The choice to display anything under 35 μg/m³ as "good" does not seem unreasonable at first glance. Indoor PM2.5 can often be higher than outdoor so that the yearly average will be pushed down by time spent outside and there is no need to have <5 μg/m³ inside too. Also, by the author's admission the unit also measures particles larger than PM2.5 which are less harmful. There's no point in having a unit that will flash orange or red for almost everyone almost all of the time.
As I mentioned in the article it really depends on the length of the exposure and how you use the sensor.

Yes in many places in Europe or North America, the outdoor air quality is most of the time good.

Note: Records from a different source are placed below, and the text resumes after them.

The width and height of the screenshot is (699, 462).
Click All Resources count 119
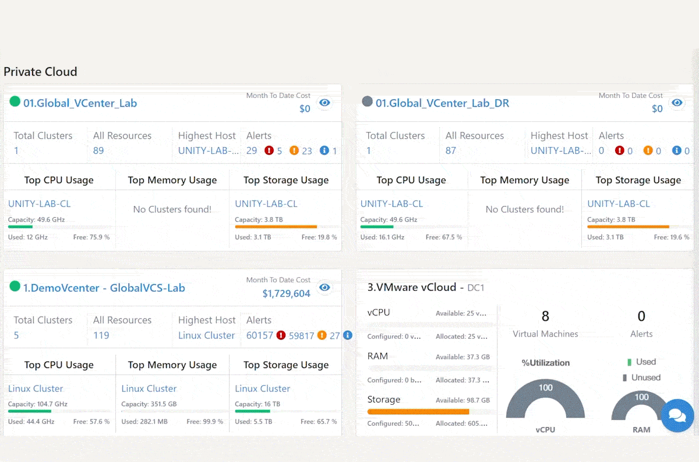[101, 335]
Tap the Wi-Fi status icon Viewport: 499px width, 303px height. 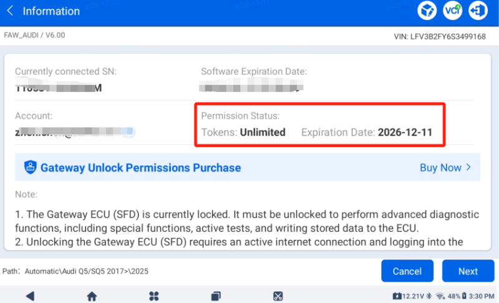pyautogui.click(x=440, y=296)
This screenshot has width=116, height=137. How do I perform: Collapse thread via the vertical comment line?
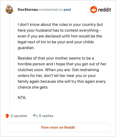coord(10,62)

However -unfortunately- there are also many places where the outdoor air quality is very unhealthy most year round and then an annual exposure to 35 μg/m³ vs 5 μg/m³ makes a big difference.

> the outdoor air quality is most of the time good.

This is the point, knowing when it's bad so you can change behaviour?

When does it spike in a forest? You'd guess when it's windy? But is it seasonal? Does dust matter more the pollen, I think pollen is more PM 10. Salt from the sea breeze is bad (PM2.5), how does that mix with leaf matter in Fall?

> Indoor PM2.5 can often be higher than outdoor so that the yearly average will be pushed down by time spent outside and there is no need to have <5 μg/m³ inside too.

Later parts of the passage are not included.